13. Canada is on the verge of recreational legalization
Though the U.S. could very well the most lucrative marijuana market on the planet, if legalized, that title goes to Canada. Our neighbor to the north appears to be just weeks away from legalizing recreational marijuana for adults, and in the process becoming the first developed country in the world to have done so. The groundwork has been laid for the Cannabis Act to pass — now it’s just a matter of waiting for the June 7 Senate vote.
14. Very few countries are authorized to export cannabis
Of course, Canadian growers are counting on demand for pot to extend well beyond Canada’s borders. Canada, along with the Netherlands, are one of just two countries that actively export cannabis to countries that’ve legalized medical marijuana. However, Australia is expected to enter the cannabis export arena soon enough.
15. Canopy Growth Corp. is the industry’s biggest player
The kingpin of all marijuana stocks for the time being is Canada’s Canopy Growth Corp. Last month, Canopy announced that, with recent licensing approvals from Health Canada, it had 2.4 million square feet of licensed grow space. That’s three times higher than where it began the year. Ultimately, Canopy Growth expects to have 5.7 million square feet for production, which may yield upwards of 500,000 kilograms of dried cannabis a year, by my best guess.
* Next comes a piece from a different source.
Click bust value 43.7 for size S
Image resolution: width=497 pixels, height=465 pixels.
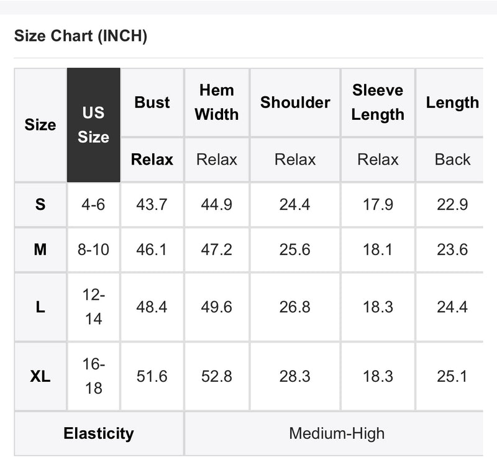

16. Oversupply is a genuine concern
With Canada expected to legalize recreational weed by this summer, the race to produce as much marijuana as possible is on in Canada. Unfortunately, it may also lead to a glut of supply. Though estimates vary wildly, annual domestic demand in Canada may only total 800,000 kilograms. Yet, fully funded production from the dozens of licensed producers looks to easily top 2 million kilograms by 2020 or 2021. Where does this greater than 1 million kilogram oversupply go? Exports are the wildcard here. If foreign countries gobble up all of this excess supply, margins won’t take a hit. If not, oversupply could cause legal weed prices to plunge.
17. Most pot stocks trade on the OTC exchange
Investors should also be aware that most marijuana stocks are listed on the over-the-counter (OTC) exchange. Thankfully, reporting standards have improved dramatically in recent years on the OTC exchange. However, liquidity can still be a challenge, especially since institutional investors usually avoid investing in stocks that aren’t listed on reputable exchanges.
18. Profitability is minimal, in most cases
Even though the marijuana industry has investors seeing green, cannabis businesses themselves may not be anywhere near as profitable as you might think. Capacity expansion and reinvestment is sucking up a lot of operating cash flow for the time being. Meanwhile, rapidly rising outstanding share counts as a result of dilution tend to push EPS lower, making a stock appear pricier on a fundamental basis. Long story short, this industry doesn’t offer much in the way of value as we traditionally think of it.
19. Oils and extracts are a higher-margin product
Product differentiation is important for marijuana stocks, and moving beyond highly commoditized dried cannabis products is critical to success. In particular, companies that retail cannabis oils and extracts stand to generate juicier margins than those that don’t. Oils and extracts have a significantly higher price point and target niche consumers. They’re what I’d call the secret sauce to increasing margins.
20. The ancillary business could be even more exciting
Last but not least, don’t ignore the ancillary marijuana businesses. In other words, don’t forget about the companies behind the scenes that aren’t coming in contact with the cannabis plant. Companies like Kush Bottles that specialize in child-resistant and tamperproof packaging may play just as important a role as the growers themselves.
Now that you’re armed with the knowledge you need, it’s time to ask yourself: Are cannabis stocks a fit for my portfolio?